One of the surprises in the collection was a contract for a movie deal about the killing, signed by Wade, said Craig Watkins, who became district attorney last year. Watkins said he did not know if the transcript was meant to be part of the film or why the film was never made.
An expert who has written a book on the assassination, Max Holland, said the transcript appeared to be based on a long-discredited claim by a Dallas lawyer named Carroll Jarnagin, who said he and a stripper had seen Oswald and Ruby together and overheard the discussion. “It’s a concoction,” Holland said, adding that Oswald and Ruby did not know each other.
The report of the meeting was debunked by the Warren Commission, he said, which after extensive investigation concluded that Oswald was a lone gunman, not a participant in a conspiracy.
The documents have not been examined by outside experts, and even his staff has yet to read most of the material, Watkins said. Once the material is cataloged and images scanned into computers, it will be donated to a museum and made available to the public, he said. The possibilities include the Smithsonian, in Washington, and the Sixth Floor Museum, in Dallas, in the former Texas School Book Depository, from which Oswald fired on Kennedy’s motorcade.

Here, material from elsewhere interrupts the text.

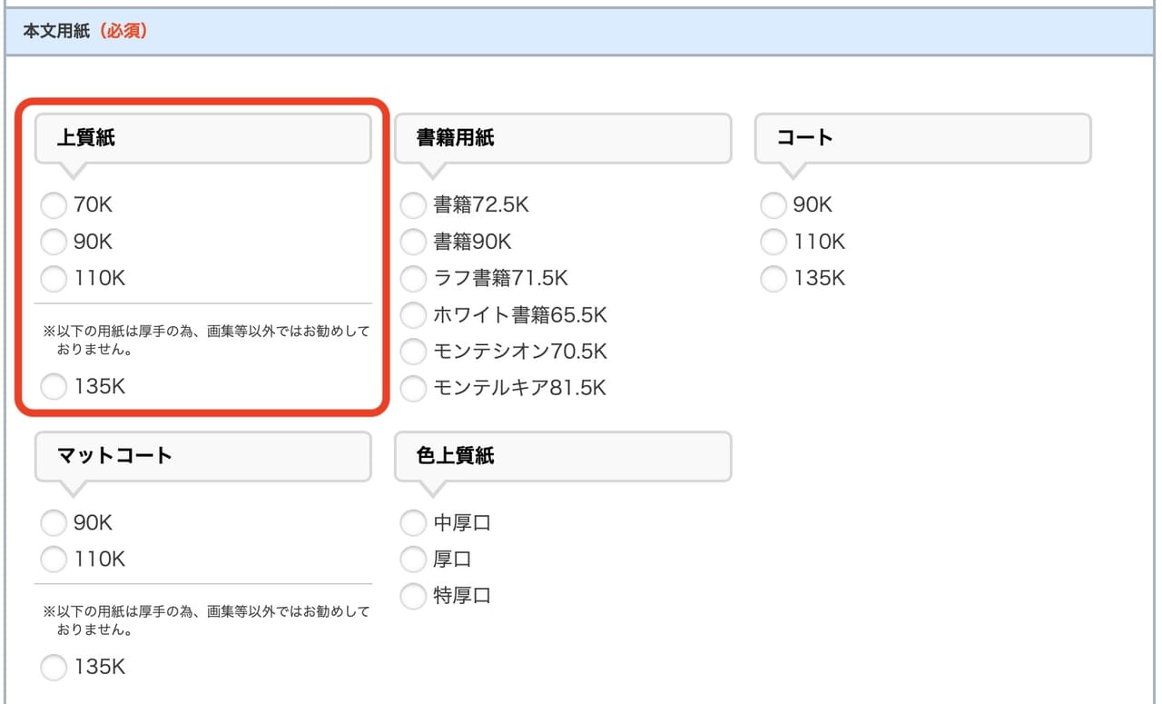Select 中厚口 colored paper option
The image size is (1162, 704).
tap(413, 522)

Although his predecessors had chosen to keep the material in a safe on the 10th floor of the Dallas County Courthouse for decades, Watkins said he saw no reason to do so. “We decided that this information is too important to keep secret,” he said.
Watkins, the first black district attorney in Texas, said he was releasing the material in part because of the window it provided on the racism of the past. The material “takes us back to 1960 and the climate not only of our criminal justice system, but of our country as it relates to race,” he said. He cited the official letterhead of nearby Hunt County, which claimed “the blackest land and the whitest people”.
In addition to the transcript, he displayed two sets of brass knuckles that belonged to Ruby, and a letter from the Federal Bureau of Investigation to the Dallas police chief, contending that Ruby’s sister said her family had somehow obtained a police report on the preparations for Kennedy’s visit to Dallas.
Oswald was arrested for fatally shooting the president on November 22, 1963. Two days later, Ruby shot Oswald to death. He was convicted of murder, but won an appeal. He died of cancer in 1967, before the case was retried.